▶ **Activity**
Nothing is to be left out: repeat every entry exactly as given.

(Records excerpted from a collection)
____

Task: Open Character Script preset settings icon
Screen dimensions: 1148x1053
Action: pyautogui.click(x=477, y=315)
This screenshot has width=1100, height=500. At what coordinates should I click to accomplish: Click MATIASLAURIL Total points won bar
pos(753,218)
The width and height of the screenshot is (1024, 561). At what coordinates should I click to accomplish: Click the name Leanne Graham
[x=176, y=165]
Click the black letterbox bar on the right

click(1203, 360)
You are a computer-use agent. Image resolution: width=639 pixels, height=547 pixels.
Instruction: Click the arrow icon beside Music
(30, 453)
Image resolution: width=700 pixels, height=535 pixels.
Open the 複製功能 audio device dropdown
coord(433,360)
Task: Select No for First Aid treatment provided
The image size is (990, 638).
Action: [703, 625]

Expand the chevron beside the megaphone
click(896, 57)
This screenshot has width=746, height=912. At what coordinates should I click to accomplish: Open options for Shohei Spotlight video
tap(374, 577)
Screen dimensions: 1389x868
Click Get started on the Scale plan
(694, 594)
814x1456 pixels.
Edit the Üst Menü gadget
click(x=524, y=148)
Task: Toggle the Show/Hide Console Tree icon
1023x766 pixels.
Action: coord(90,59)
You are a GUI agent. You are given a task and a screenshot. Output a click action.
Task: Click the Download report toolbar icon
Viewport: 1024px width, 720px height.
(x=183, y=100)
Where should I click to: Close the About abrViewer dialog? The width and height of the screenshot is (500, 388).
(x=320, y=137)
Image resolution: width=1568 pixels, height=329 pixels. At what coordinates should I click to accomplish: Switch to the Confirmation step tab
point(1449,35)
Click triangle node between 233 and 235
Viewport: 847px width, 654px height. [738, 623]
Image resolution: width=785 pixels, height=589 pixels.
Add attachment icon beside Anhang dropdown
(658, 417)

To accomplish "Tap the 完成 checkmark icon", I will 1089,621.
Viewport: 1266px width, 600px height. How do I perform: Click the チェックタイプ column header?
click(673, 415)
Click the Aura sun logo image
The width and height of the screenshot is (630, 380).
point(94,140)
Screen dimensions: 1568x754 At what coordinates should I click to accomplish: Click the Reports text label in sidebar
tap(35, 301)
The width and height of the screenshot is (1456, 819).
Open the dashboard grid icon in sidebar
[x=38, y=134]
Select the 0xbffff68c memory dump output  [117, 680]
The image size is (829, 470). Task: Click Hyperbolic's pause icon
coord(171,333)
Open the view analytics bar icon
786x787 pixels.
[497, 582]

____

▶ **Answer to this task**
Task: Open Character Script preset settings icon
Screen dimensions: 1148x1053
Action: pyautogui.click(x=477, y=315)
This screenshot has width=1100, height=500. At what coordinates should I click to accomplish: Click MATIASLAURIL Total points won bar
pos(753,218)
The width and height of the screenshot is (1024, 561). At what coordinates should I click to accomplish: Click the name Leanne Graham
[x=176, y=165]
Click the black letterbox bar on the right

click(1203, 360)
You are a computer-use agent. Image resolution: width=639 pixels, height=547 pixels.
Instruction: Click the arrow icon beside Music
(30, 453)
Image resolution: width=700 pixels, height=535 pixels.
Open the 複製功能 audio device dropdown
coord(433,360)
Task: Select No for First Aid treatment provided
The image size is (990, 638).
Action: [703, 625]

Expand the chevron beside the megaphone
click(896, 57)
This screenshot has width=746, height=912. At what coordinates should I click to accomplish: Open options for Shohei Spotlight video
tap(374, 577)
Screen dimensions: 1389x868
Click Get started on the Scale plan
(694, 594)
814x1456 pixels.
Edit the Üst Menü gadget
click(x=524, y=148)
Task: Toggle the Show/Hide Console Tree icon
1023x766 pixels.
Action: coord(90,59)
You are a GUI agent. You are given a task and a screenshot. Output a click action.
Task: Click the Download report toolbar icon
Viewport: 1024px width, 720px height.
(x=183, y=100)
Where should I click to: Close the About abrViewer dialog? The width and height of the screenshot is (500, 388).
(x=320, y=137)
Image resolution: width=1568 pixels, height=329 pixels. At what coordinates should I click to accomplish: Switch to the Confirmation step tab
point(1449,35)
Click triangle node between 233 and 235
Viewport: 847px width, 654px height. [738, 623]
Image resolution: width=785 pixels, height=589 pixels.
Add attachment icon beside Anhang dropdown
(658, 417)

To accomplish "Tap the 完成 checkmark icon", I will 1089,621.
Viewport: 1266px width, 600px height. How do I perform: Click the チェックタイプ column header?
click(673, 415)
Click the Aura sun logo image
The width and height of the screenshot is (630, 380).
point(94,140)
Screen dimensions: 1568x754 At what coordinates should I click to accomplish: Click the Reports text label in sidebar
tap(35, 301)
The width and height of the screenshot is (1456, 819).
Open the dashboard grid icon in sidebar
[x=38, y=134]
Select the 0xbffff68c memory dump output  [117, 680]
The image size is (829, 470). Task: Click Hyperbolic's pause icon
coord(171,333)
Open the view analytics bar icon
786x787 pixels.
[497, 582]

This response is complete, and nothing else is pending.